Trecho do documento:
_ _ _ _ _ _ _

From the dream of social ascent to the life of a laborer: shop clerks in Rio de Janeiro at the turn of the nineteenth to twentieth centuries

LIVROS E REDES

Do sonho da ascensão social à vida de operário: os caixeiros do Rio de Janeiro da virada do século XIX-XX

From the dream of social ascent to the life of a laborer: shop clerks in Rio de Janeiro at the turn of the nineteenth to twentieth centuries

Gisele Sanglard

Pesquisadora visitante do Departamento de Patrimônio Histórico/Casa de Oswaldo Cruz/Fiocruz. sanglard@coc.fiocruz.br

O livro de Fabiane Popinigis, Proletários de casaca, fruto de sua tese de doutorado defendida no Programa de Pós-graduação em História da Universidade de Campinas (Unicamp), nos convida a entrar no mundo dos caixeiros da cidade do Rio de Janeiro, da virada do século XIX para o XX. O cenário que se descortina diante do leitor, para além das questões 'classistas' ou ligadas ao mundo do trabalho, aponta para as relações sociais entre caixeiros e proprietários, a questão da moradia, dos preconceitos étnicos intra e extragrupo e a solidariedade grupal, entre outros temas ligados às relações de trabalho e sociabilidade, às condições de moradia e ao lazer - como a autora define.

Ao ler esse livro, é impossível não pensar em aoutra obra que também mergulhou no mundo dos empregados do comércio carioca (estivadores, padeiros etc.) do mesmo período. Trata-se de Trabalho, lar e botequim: o quotidiano dos trabalhadores cariocas na Belle époque, de Sidney Chalhoub, orientador de Fabiane. Ambos têm nos processos judiciais dos crimes cometidos por esses trabalhadores sua principal fonte de pesquisa. O tempo que separa essas publicações marca e aprofunda as diferenças entre elas.

O objetivo do livro de Fabiane é o estudo da identidade da classe de trabalhadores no comércio, adotando como balizadores cronológicos 1850, quando surgem as primeiras associações beneficentes ligadas a essa categoria - o que é percebido pela autora como a primeira organização 'política' da classe -, e 1911, momento da agitação política do grupo. Para o desenvolvimento do argumento, Fabiane divide o livro em três capítulos: o primeiro destinado à discussão bibliográfica sobre o tema, no qual a autora trata da identidade do empregado em contraposição à do 'operário', tem como interlocutores principais a historiografia anglo-saxônica sobre as classes operárias e os processos cíveis e ações comerciais vinculadas ao grupo.

No segundo capítulo, a autora se dedica a analisar o que considerou "atuação política e institucional dos caixeiros" (p.30), desde a criação das primeiras associações beneficentes até a promulgação de leis de proteção ao trabalhador. Esse capítulo tem como referência teórica, no que tange aos movimentos sociais, a historiografia francesa.

_ _ _ _ _ _ _

Dados disponíveis:
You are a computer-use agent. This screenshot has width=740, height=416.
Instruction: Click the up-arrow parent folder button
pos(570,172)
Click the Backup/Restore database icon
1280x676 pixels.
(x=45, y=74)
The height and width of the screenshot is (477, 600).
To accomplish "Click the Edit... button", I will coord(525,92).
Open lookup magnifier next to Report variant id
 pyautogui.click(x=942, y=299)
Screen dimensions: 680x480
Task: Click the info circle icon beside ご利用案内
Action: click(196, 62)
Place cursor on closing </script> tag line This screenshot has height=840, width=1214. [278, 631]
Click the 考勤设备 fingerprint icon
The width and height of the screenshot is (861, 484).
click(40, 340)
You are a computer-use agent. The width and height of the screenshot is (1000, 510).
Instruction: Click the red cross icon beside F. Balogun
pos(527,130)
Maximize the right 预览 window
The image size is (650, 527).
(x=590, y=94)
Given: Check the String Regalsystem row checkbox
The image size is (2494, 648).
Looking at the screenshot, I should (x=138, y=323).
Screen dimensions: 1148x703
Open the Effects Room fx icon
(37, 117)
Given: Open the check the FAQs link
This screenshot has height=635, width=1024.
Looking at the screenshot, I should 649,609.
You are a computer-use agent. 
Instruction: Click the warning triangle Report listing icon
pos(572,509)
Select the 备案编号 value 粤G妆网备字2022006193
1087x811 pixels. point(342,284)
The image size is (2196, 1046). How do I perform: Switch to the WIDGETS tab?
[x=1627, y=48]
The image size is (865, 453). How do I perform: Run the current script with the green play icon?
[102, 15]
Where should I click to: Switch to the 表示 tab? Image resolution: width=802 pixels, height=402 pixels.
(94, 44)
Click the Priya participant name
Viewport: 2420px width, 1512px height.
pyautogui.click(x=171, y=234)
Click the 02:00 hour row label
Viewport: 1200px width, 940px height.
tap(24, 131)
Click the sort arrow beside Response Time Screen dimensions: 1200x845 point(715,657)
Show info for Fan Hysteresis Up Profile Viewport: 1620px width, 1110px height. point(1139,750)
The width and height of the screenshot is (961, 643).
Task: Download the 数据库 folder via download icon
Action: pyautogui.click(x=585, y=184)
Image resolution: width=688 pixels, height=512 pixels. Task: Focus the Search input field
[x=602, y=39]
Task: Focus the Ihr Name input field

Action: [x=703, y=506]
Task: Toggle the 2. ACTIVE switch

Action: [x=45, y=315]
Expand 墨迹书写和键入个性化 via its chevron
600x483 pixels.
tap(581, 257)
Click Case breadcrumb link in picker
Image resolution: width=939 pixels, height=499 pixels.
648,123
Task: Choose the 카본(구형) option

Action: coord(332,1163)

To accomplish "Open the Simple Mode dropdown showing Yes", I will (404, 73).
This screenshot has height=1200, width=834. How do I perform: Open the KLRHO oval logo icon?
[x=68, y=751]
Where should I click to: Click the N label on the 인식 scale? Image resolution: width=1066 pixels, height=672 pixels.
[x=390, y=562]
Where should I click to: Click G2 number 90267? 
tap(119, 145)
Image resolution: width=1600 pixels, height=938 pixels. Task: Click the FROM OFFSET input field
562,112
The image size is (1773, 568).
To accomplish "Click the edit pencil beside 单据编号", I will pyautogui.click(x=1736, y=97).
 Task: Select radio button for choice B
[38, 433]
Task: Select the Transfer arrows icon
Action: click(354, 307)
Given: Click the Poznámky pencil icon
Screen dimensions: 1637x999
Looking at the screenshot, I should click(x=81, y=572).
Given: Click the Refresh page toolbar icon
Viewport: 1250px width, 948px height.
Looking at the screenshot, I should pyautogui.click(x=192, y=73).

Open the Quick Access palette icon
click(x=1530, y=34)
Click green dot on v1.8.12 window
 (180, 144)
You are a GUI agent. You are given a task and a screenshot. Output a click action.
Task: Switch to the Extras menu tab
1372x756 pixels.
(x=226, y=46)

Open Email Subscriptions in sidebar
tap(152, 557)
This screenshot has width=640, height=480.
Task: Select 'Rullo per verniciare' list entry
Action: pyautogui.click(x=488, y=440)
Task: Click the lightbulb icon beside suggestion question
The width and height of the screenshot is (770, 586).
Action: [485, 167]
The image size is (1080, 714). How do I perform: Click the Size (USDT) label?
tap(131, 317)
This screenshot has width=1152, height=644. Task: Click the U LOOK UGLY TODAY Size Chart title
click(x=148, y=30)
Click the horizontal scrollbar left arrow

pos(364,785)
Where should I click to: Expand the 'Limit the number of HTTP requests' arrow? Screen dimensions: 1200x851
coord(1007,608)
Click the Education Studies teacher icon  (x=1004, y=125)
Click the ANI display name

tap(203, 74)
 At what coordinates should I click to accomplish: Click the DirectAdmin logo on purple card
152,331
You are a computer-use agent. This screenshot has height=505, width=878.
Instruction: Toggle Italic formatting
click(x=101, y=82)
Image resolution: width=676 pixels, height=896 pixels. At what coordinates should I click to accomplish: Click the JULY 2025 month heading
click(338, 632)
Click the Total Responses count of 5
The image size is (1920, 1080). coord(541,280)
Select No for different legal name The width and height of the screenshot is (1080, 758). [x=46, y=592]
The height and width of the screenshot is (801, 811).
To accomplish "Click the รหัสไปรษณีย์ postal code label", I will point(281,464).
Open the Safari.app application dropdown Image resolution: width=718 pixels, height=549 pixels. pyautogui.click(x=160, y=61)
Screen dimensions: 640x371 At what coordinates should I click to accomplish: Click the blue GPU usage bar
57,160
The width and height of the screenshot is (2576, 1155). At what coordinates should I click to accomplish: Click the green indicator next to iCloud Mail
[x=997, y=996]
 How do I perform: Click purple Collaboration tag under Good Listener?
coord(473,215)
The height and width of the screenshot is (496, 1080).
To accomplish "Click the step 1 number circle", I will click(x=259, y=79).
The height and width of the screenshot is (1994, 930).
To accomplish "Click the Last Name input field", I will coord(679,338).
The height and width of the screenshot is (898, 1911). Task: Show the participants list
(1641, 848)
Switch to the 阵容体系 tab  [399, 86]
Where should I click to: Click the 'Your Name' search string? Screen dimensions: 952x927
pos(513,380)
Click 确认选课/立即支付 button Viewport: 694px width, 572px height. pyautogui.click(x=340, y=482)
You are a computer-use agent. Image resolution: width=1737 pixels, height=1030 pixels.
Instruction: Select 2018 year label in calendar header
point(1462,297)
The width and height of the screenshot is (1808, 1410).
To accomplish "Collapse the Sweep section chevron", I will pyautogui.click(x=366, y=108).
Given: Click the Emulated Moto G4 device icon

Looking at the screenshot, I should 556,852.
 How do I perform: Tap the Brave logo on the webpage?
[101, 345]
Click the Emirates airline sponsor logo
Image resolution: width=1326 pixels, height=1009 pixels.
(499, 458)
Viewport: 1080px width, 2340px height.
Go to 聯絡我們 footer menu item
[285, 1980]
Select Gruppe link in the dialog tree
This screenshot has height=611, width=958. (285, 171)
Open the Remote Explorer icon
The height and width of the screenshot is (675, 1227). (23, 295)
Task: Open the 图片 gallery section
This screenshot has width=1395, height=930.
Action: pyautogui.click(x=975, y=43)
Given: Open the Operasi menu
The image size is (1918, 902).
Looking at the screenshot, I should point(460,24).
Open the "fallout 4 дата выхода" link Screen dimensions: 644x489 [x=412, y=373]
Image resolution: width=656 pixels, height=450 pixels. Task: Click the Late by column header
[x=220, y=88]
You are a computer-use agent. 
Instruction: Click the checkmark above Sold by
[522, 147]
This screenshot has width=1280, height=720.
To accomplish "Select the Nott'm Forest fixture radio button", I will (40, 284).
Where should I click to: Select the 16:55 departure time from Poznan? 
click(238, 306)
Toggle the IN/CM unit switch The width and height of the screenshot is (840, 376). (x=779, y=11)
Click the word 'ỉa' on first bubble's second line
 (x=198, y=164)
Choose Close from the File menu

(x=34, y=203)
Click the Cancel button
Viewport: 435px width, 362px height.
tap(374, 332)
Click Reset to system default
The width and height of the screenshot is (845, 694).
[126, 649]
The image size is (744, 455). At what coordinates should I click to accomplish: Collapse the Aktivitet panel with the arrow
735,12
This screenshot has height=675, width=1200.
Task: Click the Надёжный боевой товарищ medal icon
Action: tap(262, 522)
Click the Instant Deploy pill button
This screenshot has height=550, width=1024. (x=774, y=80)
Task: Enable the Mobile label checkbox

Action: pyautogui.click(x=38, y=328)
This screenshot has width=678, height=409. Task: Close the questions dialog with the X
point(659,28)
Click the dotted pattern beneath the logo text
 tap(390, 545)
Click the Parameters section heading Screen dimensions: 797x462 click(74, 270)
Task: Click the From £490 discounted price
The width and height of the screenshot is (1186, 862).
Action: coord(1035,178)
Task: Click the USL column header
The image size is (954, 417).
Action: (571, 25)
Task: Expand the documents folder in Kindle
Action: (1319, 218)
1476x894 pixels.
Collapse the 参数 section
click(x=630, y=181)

_ _ _ _ _ _ _

Problema A:
Transcreva da resenha todo o trecho que começa em "Ao ler esse" e termina em "diferenças entre elas.".
Problema B:
Indique se cada afirmação concorda com a resenha, respondendo sim ou não e citando as palavras decisivas do texto: (i) o livro de Fabiane Popinigis resulta de uma tese de doutorado defendida na Unicamp; (ii) os balizadores cronológicos adotados no livro são 1850 e 1900; (iii) o segundo capítulo tem como referência teórica a historiografia anglo-saxônica.
Problema C:
Na frase da resenha iniciada por "O cenário que se descortina", enumere os temas citados antes de "entre outros temas".
O material provém de outra fonte.

Resolução do problema A:
Ao ler esse livro, é impossível não pensar em aoutra obra que também mergulhou no mundo dos empregados do comércio carioca (estivadores, padeiros etc.) do mesmo período. Trata-se de Trabalho, lar e botequim: o quotidiano dos trabalhadores cariocas na Belle époque, de Sidney Chalhoub, orientador de Fabiane. Ambos têm nos processos judiciais dos crimes cometidos por esses trabalhadores sua principal fonte de pesquisa. O tempo que separa essas publicações marca e aprofunda as diferenças entre elas.

Resolução do problema B:
(i) Sim: "fruto de sua tese de doutorado defendida no Programa de Pós-graduação em História da Universidade de Campinas (Unicamp)".
(ii) Não: "e 1911, momento da agitação política do grupo".
(iii) Não: "Esse capítulo tem como referência teórica, no que tange aos movimentos sociais, a historiografia francesa."

Resolução do problema C:
- as relações sociais entre caixeiros e proprietários
- a questão da moradia
- os preconceitos étnicos intra e extragrupo
- a solidariedade grupal